Despite stopping selling them, banks did not cancel the policies they had already sold, and the FMA estimates insurers have been making $20 million in premiums each year from about 400,000 policies that have not been cancelled.
Communication from insurers and the banks that sold credit card insurance, and consumer understanding, was so poor people forgot they had it, and never submitted claims, the FMA found.
The regulator found some people thought they had no choice but to accept the insurance, if they wanted a credit card.
Some people carried on paying their premiums, even when they got so old many of the benefits of credit card insurance no longer applied to them.
Often, after a policyholder turned 65, the fine print of credit card insurance policies excluded them from making claims for being made redundant, bankrupt, or becoming disabled.
“Several participants told us they do not contact customers when such a milestone occurs,” said James Greig, the FMA’s director of supervision.
Insurers and banks systems were so poor, when policyholders died, their estates were not always contacted, avoiding claims.
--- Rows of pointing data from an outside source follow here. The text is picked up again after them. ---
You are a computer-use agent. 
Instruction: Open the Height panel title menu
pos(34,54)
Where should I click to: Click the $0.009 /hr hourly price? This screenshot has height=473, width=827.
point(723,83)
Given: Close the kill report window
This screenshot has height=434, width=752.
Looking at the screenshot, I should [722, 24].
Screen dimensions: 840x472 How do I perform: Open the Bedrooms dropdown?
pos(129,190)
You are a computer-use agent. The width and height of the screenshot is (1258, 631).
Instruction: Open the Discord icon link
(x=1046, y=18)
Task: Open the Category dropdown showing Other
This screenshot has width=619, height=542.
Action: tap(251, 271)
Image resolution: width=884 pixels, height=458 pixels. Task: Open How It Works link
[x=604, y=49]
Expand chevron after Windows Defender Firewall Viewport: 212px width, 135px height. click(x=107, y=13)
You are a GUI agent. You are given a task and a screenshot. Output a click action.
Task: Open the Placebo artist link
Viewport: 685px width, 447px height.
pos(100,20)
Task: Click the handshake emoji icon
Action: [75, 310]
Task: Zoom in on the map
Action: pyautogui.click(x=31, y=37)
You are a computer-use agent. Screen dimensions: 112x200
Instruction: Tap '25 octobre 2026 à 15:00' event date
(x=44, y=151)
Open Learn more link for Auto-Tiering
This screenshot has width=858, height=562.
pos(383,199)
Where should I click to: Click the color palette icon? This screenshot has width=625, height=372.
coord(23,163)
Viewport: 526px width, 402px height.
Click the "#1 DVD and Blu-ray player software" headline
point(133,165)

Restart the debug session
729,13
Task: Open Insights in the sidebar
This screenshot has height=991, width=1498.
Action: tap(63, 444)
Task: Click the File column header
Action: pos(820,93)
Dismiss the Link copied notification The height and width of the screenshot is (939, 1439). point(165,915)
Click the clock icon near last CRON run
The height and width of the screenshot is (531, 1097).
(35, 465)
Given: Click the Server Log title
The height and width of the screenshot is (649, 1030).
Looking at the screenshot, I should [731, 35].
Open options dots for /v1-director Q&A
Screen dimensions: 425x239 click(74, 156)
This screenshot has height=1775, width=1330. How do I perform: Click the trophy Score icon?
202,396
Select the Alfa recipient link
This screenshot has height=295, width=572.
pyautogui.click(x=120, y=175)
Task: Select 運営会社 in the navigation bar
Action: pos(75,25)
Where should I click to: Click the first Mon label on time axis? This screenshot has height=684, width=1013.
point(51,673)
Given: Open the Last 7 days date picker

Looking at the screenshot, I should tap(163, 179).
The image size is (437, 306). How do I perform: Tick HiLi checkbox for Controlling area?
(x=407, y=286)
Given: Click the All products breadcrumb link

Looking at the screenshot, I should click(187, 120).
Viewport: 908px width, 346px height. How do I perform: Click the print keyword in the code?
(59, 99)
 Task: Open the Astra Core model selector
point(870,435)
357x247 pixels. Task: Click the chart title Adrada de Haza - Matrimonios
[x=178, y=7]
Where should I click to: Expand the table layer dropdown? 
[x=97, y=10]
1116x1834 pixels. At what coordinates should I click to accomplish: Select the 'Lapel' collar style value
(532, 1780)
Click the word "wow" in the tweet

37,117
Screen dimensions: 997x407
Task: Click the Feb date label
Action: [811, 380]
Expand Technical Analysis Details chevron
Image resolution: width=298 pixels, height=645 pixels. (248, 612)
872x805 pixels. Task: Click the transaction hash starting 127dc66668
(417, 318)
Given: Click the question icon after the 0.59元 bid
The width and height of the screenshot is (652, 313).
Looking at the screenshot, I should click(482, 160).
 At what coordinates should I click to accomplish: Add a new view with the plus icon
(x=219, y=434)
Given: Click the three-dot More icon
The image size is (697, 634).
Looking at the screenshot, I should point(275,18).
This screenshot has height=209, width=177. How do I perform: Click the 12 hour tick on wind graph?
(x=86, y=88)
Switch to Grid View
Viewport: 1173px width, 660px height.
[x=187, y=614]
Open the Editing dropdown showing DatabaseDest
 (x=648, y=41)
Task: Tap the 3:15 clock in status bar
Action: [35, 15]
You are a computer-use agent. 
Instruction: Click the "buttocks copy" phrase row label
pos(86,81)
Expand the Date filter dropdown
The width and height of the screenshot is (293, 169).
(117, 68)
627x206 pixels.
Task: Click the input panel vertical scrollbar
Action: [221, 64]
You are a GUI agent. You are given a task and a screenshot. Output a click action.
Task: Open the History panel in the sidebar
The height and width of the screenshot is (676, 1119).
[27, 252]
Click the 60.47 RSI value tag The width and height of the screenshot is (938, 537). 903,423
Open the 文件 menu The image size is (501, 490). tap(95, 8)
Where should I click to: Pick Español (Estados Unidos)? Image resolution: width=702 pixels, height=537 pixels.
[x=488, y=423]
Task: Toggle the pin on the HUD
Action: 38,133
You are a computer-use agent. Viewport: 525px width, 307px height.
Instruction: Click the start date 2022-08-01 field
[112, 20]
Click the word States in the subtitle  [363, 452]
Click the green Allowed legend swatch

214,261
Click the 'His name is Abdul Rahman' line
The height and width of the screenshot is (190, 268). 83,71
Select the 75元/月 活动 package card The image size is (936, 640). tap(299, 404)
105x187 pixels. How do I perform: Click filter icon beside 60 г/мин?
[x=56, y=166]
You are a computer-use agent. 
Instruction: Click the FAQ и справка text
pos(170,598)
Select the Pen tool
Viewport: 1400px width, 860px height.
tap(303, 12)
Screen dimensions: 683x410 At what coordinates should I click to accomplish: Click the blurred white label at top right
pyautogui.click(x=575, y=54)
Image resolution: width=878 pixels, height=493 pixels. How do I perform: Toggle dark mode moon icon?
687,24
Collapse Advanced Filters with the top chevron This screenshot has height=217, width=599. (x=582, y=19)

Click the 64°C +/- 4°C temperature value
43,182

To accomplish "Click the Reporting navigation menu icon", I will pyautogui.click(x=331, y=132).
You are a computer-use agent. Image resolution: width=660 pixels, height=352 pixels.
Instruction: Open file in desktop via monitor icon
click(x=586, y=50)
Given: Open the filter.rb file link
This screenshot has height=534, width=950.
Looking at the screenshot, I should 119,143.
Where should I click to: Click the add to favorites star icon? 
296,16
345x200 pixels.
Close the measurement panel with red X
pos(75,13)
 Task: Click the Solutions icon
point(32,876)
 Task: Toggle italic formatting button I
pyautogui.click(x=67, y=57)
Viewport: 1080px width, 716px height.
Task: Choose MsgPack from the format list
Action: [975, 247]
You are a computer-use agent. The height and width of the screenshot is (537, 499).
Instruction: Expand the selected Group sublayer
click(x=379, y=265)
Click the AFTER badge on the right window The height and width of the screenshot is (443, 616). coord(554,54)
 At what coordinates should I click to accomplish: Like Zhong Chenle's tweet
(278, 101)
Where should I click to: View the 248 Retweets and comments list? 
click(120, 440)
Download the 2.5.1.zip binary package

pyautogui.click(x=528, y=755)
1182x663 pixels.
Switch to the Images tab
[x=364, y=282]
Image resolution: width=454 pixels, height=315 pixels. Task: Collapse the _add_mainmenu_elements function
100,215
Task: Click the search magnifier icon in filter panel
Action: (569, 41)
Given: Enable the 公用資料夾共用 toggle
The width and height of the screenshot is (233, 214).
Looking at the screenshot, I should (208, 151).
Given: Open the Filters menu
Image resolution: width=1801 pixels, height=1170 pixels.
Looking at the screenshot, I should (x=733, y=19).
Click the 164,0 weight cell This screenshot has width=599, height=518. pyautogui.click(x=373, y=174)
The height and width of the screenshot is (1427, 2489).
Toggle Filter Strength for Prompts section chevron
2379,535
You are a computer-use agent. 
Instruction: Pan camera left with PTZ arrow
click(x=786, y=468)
Sometimes premiums were charged to the credit cards of dead people.
“There were multiple failings we have seen in that space,” said Greig.
The FMA also found insurers failing to cancel policies even when policyholders got so old they could make no claims at all, or when they told their bank, or insurer, that they no longer wanted them.
When banks sold credit card insurance, card holders were given little to no help deciding whether it was suitable for them.
“This is unacceptable,” Greig said.
“New Zealanders should check if they have credit card repayment insurance and ask themselves whether they still need it,” he said.
Tough new laws due to come into force next year would require banks and insurers to ensure customers’ interests were prioritised, he said.
That would require banks and insurers to check each year whether credit card repayment insurance was suitable for each policyholder.
Banks and insurers could face legal action, he said.
“The issues uncovered in this review are concerning and the FMA’s inquiries remain ongoing,” he said.
Some insurers had set money aside to compensate customers.
“A number of the providers have got extensive remediation plans,” Greig said.
The biggest insurers in the market were Cigna (the insurer for ANZ, Kiwibank and BNZ policies), Westpac Life, AIA Life (the insurer for ASB policies), and Hallmark Life (the insurer for GEM cards).
Cigna’s latest accounts show $9.3m set aside for compensation at the end of December, but do not specify what for.
Banks say they have made changes to the way their credit card insurance customers.
A Kiwibank spokeswoman said the bank now wrote to its policyholders every six months to check they understood their cover, and wanted to continue with it.
An ANZ spokeswoman said the bank had enhanced policies, dropped the price, and: “Where we find an issue, we go to some lengths to ensure we put customers right, and refunding premium as well as interest, any relevant fees, and additional compensation for the inconvenience.”
ANZ was fined $280,000 in March for misleading customers over credit card insurance, and in some instances double-charging them. ANZ stopped selling credit card repayment insurance in 2019.
Kiwibank was the last of the big five banks to stop selling credit card repayment insurance, ending sales in April.
ASB stopped selling the insurance in February 2018, shortly after its parent bank Commonwealth Bank of Australia paid A$10m (NZ$10.34m) in refunds to 65,000 students and unemployed people unable to claim on the redundancy cover portion of its policies.
BNZ stopped selling it in October 2018, a full year before its parent National Australia Bank settled a class action lawsuit for A$49.5m.
Westpac stopped selling credit card repayment insurance in 2019.
Hallmark Life, which provides loan repayment insurance to GEM credit cards, stopped selling loan protection insurance last year.